To begin your restore, you will need the ISO of the vCenter Server version you were on, as well as the backup target information such as the location, username, password and path. If you chose to encrypt your backup, you will also need to know the password used for encryption. Without this password, the restore of an appliance will be unsuccessful.

When the vCenter Server is restored it retains the same UUID and FQDN as the original, so no additional configurations are needed.

A vCenter Server Appliance File-Based Restore Walkthrough is available here.

Patching

When patching a VCHA Cluster there are really two ways. Depending on processes and maintenance windows you can choose which way you want to perform the update.

If using a VCHA Basic Deployment, it can be less of a total time commitment and easier to destroy the VCHA configuration. Once the cluster configuration is destroyed you can then patch the vCenter Server through the VAMI before then re-deploying VCHA.

However if you need to minimize downtime, or have a VCHA Advanced deployment, the steps to patch a cluster are outlined below. You will only have ~5 minute outage during the failover process if you go through this method.

The first step to download the patch is to not go to my.vmware.com. You need to navigate to the VMware Patch Download Center and select VC from the Search by Product drop down, and then vSphere 6.5 or vSphere 6.7. You will then see the option to download the VMware-vCenter-Server-Appliance-6.x.xxxx-patch-FP.iso

Now that we have all the patch file we need, we can proceed with the actual upgrade.

  • Log into the vSphere Web Client and put vCenter HA into Maintenance Mode.
    • Maintenance mode means replication still occurs but automatic failover is disabled.

From here you can follow the official documentation to Patch a vCenter High Availability Environment. The high level process is that you patch the witness, then the passive node, perform a failover, and then patch the new passive node.

Which method you choose is up to you, but it is good to know there are multiple options available.

One thing to note, after patching is complete we will be now running on the previous passive node. Depending on your VCHA deployment topology it is your discretion if you wish to fail back to the original node after patching is complete.

Upgrade

When upgrading a VCHA cluster from vSphere 6.5 to 6.7, VCHA must be destroyed. Unlike with patching where you can update each node independently, you are unable to do this when doing an upgrade.

If VCHA was deployed using the Basic workflow, destroying the cluster is easy and automated, it will automatically shutdown and delete the passive and witness nodes.
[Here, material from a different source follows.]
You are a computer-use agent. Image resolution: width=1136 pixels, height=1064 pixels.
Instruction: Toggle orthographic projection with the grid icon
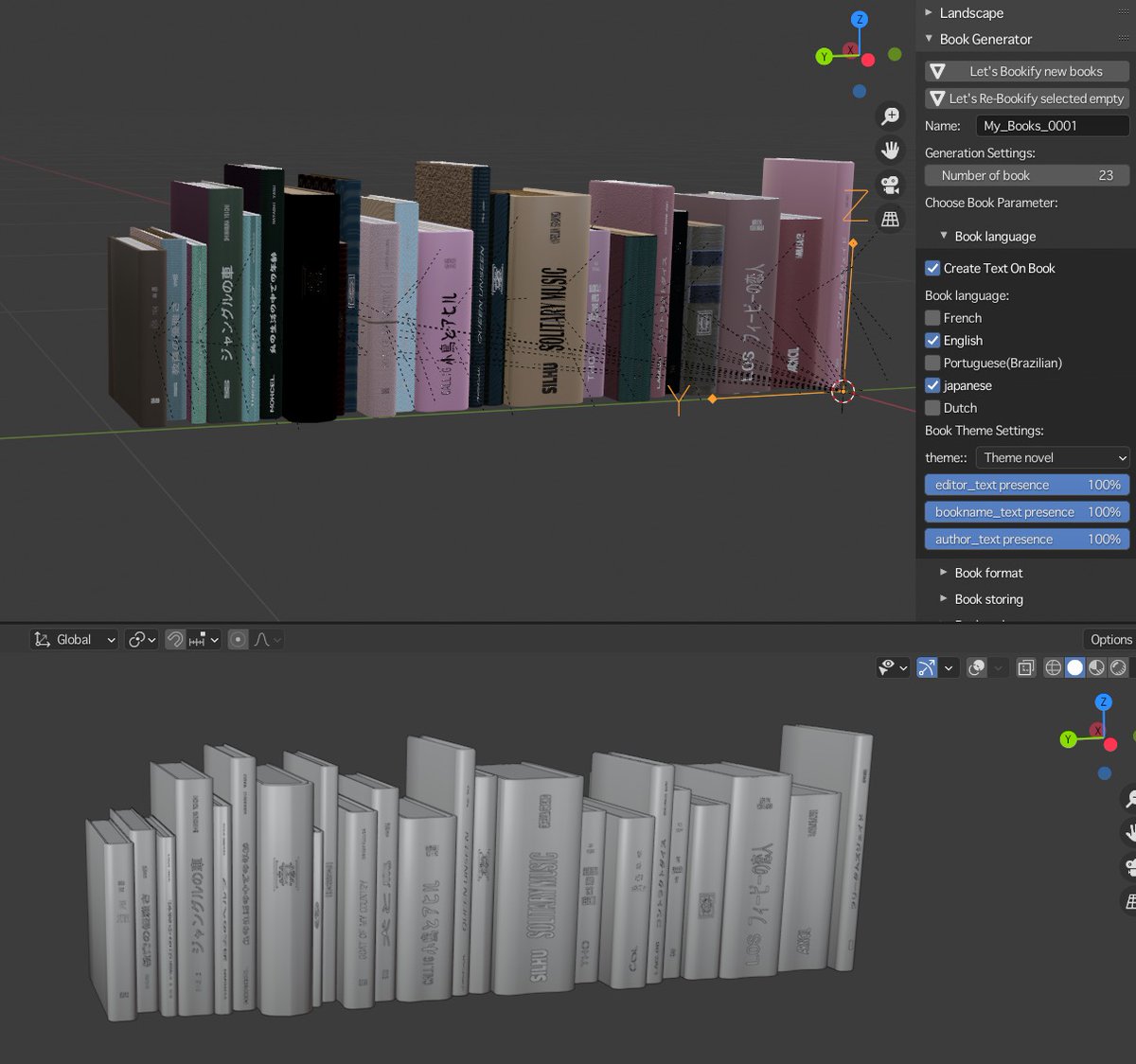889,219
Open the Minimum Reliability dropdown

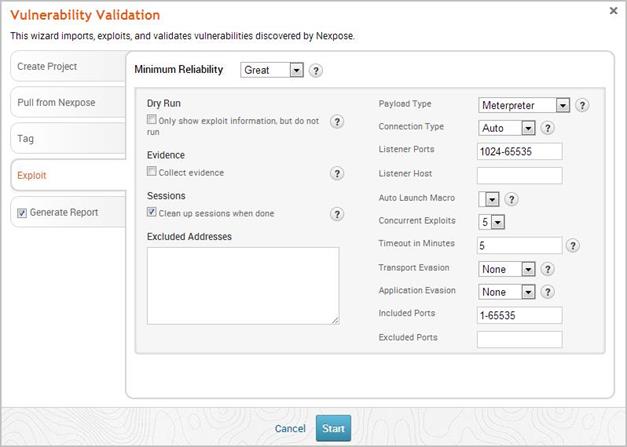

If VCHA was deployed using the advanced workflow, you will need to remove the VCHA configuration and then manually shutdown and delete the passive and witness nodes.

Once your vCenter is upgraded, you can then proceed to deploy your VCHA cluster again.

Conclusion

vCenter High Availability is a high availability solution and not a disaster recovery solution. This is evidenced by the fact that VCHA only protects vCenter Server and not the workloads or hosts being managed by it. When deploying VCHA try to use the Basic workflow when at all possible to make the solution easier to maintain and deploy. Protect vCenter Server within a site as you are much more likely to suffer a failure from hardware, network, or storage than a total site failure.